> _DATA UNDER STUDY_:

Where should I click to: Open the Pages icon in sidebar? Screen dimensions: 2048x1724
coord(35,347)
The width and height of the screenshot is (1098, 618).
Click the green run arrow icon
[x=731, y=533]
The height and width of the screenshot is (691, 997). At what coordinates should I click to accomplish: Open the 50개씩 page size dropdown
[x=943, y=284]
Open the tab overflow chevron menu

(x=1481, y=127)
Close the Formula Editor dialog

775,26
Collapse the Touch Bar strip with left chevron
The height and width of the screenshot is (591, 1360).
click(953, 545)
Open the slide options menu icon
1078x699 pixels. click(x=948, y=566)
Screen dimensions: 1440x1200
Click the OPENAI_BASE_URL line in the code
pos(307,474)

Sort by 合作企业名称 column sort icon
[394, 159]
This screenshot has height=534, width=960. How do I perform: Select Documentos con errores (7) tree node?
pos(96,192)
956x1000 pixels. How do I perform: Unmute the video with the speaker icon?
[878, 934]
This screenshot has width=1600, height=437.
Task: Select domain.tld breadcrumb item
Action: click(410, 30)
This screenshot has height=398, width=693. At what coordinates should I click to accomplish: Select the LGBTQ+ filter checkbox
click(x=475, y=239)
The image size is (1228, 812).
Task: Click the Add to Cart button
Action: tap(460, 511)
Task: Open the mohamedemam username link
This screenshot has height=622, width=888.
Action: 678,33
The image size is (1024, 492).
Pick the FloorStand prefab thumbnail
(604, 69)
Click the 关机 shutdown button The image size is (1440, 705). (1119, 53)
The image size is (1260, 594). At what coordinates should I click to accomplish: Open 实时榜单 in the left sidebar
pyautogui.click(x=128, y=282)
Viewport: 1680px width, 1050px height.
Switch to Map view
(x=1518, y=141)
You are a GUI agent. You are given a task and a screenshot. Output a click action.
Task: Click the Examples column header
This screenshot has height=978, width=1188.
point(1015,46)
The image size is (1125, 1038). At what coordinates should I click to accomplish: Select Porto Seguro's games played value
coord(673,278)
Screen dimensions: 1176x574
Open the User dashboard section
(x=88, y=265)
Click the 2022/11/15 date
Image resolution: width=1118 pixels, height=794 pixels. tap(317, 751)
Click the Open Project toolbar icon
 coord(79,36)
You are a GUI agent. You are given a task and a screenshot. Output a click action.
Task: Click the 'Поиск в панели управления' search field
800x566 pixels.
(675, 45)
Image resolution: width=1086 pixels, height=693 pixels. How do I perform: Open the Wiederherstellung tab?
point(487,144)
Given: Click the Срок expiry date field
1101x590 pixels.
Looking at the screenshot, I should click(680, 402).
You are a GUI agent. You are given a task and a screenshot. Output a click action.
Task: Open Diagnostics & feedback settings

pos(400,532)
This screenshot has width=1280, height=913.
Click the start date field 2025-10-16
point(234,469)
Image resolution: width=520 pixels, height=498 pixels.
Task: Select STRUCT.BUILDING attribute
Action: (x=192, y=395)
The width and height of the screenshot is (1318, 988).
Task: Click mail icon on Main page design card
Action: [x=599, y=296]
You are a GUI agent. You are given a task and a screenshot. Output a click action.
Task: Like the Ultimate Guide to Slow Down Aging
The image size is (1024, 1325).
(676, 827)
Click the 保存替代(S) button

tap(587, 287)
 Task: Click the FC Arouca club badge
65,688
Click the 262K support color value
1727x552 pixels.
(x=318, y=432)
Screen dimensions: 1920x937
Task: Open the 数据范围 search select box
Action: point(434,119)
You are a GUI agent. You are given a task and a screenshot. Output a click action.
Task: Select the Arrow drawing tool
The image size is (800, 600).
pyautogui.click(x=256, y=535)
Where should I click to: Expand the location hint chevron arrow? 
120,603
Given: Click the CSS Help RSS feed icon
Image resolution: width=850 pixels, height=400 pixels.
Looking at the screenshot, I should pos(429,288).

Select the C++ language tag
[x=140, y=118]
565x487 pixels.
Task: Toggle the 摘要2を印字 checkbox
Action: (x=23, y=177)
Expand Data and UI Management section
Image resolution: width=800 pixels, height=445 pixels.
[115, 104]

> _WHAT IS NEEDED_:
All of the records need to be transcribed exactly.

> _EXERCISE RESPONSE_:
Where should I click to: Open the Pages icon in sidebar? Screen dimensions: 2048x1724
coord(35,347)
The width and height of the screenshot is (1098, 618).
Click the green run arrow icon
[x=731, y=533]
The height and width of the screenshot is (691, 997). At what coordinates should I click to accomplish: Open the 50개씩 page size dropdown
[x=943, y=284]
Open the tab overflow chevron menu

(x=1481, y=127)
Close the Formula Editor dialog

775,26
Collapse the Touch Bar strip with left chevron
The height and width of the screenshot is (591, 1360).
click(953, 545)
Open the slide options menu icon
1078x699 pixels. click(x=948, y=566)
Screen dimensions: 1440x1200
Click the OPENAI_BASE_URL line in the code
pos(307,474)

Sort by 合作企业名称 column sort icon
[394, 159]
This screenshot has height=534, width=960. How do I perform: Select Documentos con errores (7) tree node?
pos(96,192)
956x1000 pixels. How do I perform: Unmute the video with the speaker icon?
[878, 934]
This screenshot has width=1600, height=437.
Task: Select domain.tld breadcrumb item
Action: click(410, 30)
This screenshot has height=398, width=693. At what coordinates should I click to accomplish: Select the LGBTQ+ filter checkbox
click(x=475, y=239)
The image size is (1228, 812).
Task: Click the Add to Cart button
Action: tap(460, 511)
Task: Open the mohamedemam username link
This screenshot has height=622, width=888.
Action: 678,33
The image size is (1024, 492).
Pick the FloorStand prefab thumbnail
(604, 69)
Click the 关机 shutdown button The image size is (1440, 705). (1119, 53)
The image size is (1260, 594). At what coordinates should I click to accomplish: Open 实时榜单 in the left sidebar
pyautogui.click(x=128, y=282)
Viewport: 1680px width, 1050px height.
Switch to Map view
(x=1518, y=141)
You are a GUI agent. You are given a task and a screenshot. Output a click action.
Task: Click the Examples column header
This screenshot has height=978, width=1188.
point(1015,46)
The image size is (1125, 1038). At what coordinates should I click to accomplish: Select Porto Seguro's games played value
coord(673,278)
Screen dimensions: 1176x574
Open the User dashboard section
(x=88, y=265)
Click the 2022/11/15 date
Image resolution: width=1118 pixels, height=794 pixels. tap(317, 751)
Click the Open Project toolbar icon
 coord(79,36)
You are a GUI agent. You are given a task and a screenshot. Output a click action.
Task: Click the 'Поиск в панели управления' search field
800x566 pixels.
(675, 45)
Image resolution: width=1086 pixels, height=693 pixels. How do I perform: Open the Wiederherstellung tab?
point(487,144)
Given: Click the Срок expiry date field
1101x590 pixels.
Looking at the screenshot, I should click(680, 402).
You are a GUI agent. You are given a task and a screenshot. Output a click action.
Task: Open Diagnostics & feedback settings

pos(400,532)
This screenshot has width=1280, height=913.
Click the start date field 2025-10-16
point(234,469)
Image resolution: width=520 pixels, height=498 pixels.
Task: Select STRUCT.BUILDING attribute
Action: (x=192, y=395)
The width and height of the screenshot is (1318, 988).
Task: Click mail icon on Main page design card
Action: [x=599, y=296]
You are a GUI agent. You are given a task and a screenshot. Output a click action.
Task: Like the Ultimate Guide to Slow Down Aging
The image size is (1024, 1325).
(676, 827)
Click the 保存替代(S) button

tap(587, 287)
 Task: Click the FC Arouca club badge
65,688
Click the 262K support color value
1727x552 pixels.
(x=318, y=432)
Screen dimensions: 1920x937
Task: Open the 数据范围 search select box
Action: point(434,119)
You are a GUI agent. You are given a task and a screenshot. Output a click action.
Task: Select the Arrow drawing tool
The image size is (800, 600).
pyautogui.click(x=256, y=535)
Where should I click to: Expand the location hint chevron arrow? 
120,603
Given: Click the CSS Help RSS feed icon
Image resolution: width=850 pixels, height=400 pixels.
Looking at the screenshot, I should pos(429,288).

Select the C++ language tag
[x=140, y=118]
565x487 pixels.
Task: Toggle the 摘要2を印字 checkbox
Action: (x=23, y=177)
Expand Data and UI Management section
Image resolution: width=800 pixels, height=445 pixels.
[115, 104]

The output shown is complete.